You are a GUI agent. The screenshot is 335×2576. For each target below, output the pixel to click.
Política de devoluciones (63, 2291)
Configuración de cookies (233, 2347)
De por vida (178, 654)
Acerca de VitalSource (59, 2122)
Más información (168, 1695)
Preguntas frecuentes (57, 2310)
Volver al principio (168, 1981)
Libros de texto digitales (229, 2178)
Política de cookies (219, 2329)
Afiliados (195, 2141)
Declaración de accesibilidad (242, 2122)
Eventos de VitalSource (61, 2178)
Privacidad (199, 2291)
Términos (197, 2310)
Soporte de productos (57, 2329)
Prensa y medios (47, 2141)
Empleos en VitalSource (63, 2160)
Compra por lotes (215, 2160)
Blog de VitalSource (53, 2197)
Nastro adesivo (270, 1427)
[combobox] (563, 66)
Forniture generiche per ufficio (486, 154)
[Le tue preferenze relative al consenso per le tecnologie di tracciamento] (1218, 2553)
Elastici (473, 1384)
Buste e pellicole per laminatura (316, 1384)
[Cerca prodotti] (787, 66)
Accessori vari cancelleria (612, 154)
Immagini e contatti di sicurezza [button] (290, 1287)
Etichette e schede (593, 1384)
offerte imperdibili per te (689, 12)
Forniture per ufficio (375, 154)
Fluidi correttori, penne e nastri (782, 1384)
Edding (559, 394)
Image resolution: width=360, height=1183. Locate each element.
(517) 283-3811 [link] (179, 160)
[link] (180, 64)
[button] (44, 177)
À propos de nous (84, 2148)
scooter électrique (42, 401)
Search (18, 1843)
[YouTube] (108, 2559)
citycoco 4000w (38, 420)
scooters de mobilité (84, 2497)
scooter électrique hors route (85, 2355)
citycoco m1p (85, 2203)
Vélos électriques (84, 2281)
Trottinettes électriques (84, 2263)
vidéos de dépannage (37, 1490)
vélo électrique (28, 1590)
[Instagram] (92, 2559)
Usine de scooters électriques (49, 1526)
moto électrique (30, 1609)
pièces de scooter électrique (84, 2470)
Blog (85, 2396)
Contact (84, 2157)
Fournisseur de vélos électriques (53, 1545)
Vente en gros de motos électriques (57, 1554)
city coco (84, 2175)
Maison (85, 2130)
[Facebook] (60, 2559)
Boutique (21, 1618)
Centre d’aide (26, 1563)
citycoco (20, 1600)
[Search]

**TASK GOAL**:
Find where the line with "De por vida (178, 654)" sits in the material above, then copy exactly from it through the line with "[Facebook] (60, 2559)". Add no other line.

**SOLUTION FOR THIS EXERCISE**:
De por vida (178, 654)
Acerca de VitalSource (59, 2122)
Más información (168, 1695)
Preguntas frecuentes (57, 2310)
Volver al principio (168, 1981)
Libros de texto digitales (229, 2178)
Política de cookies (219, 2329)
Afiliados (195, 2141)
Declaración de accesibilidad (242, 2122)
Eventos de VitalSource (61, 2178)
Privacidad (199, 2291)
Términos (197, 2310)
Soporte de productos (57, 2329)
Prensa y medios (47, 2141)
Empleos en VitalSource (63, 2160)
Compra por lotes (215, 2160)
Blog de VitalSource (53, 2197)
Nastro adesivo (270, 1427)
[combobox] (563, 66)
Forniture generiche per ufficio (486, 154)
[Le tue preferenze relative al consenso per le tecnologie di tracciamento] (1218, 2553)
Elastici (473, 1384)
Buste e pellicole per laminatura (316, 1384)
[Cerca prodotti] (787, 66)
Accessori vari cancelleria (612, 154)
Immagini e contatti di sicurezza [button] (290, 1287)
Etichette e schede (593, 1384)
offerte imperdibili per te (689, 12)
Forniture per ufficio (375, 154)
Fluidi correttori, penne e nastri (782, 1384)
Edding (559, 394)
Image resolution: width=360, height=1183. Locate each element.
(517) 283-3811 [link] (179, 160)
[link] (180, 64)
[button] (44, 177)
À propos de nous (84, 2148)
scooter électrique (42, 401)
Search (18, 1843)
[YouTube] (108, 2559)
citycoco 4000w (38, 420)
scooters de mobilité (84, 2497)
scooter électrique hors route (85, 2355)
citycoco m1p (85, 2203)
Vélos électriques (84, 2281)
Trottinettes électriques (84, 2263)
vidéos de dépannage (37, 1490)
vélo électrique (28, 1590)
[Instagram] (92, 2559)
Usine de scooters électriques (49, 1526)
moto électrique (30, 1609)
pièces de scooter électrique (84, 2470)
Blog (85, 2396)
Contact (84, 2157)
Fournisseur de vélos électriques (53, 1545)
Vente en gros de motos électriques (57, 1554)
city coco (84, 2175)
Maison (85, 2130)
[Facebook] (60, 2559)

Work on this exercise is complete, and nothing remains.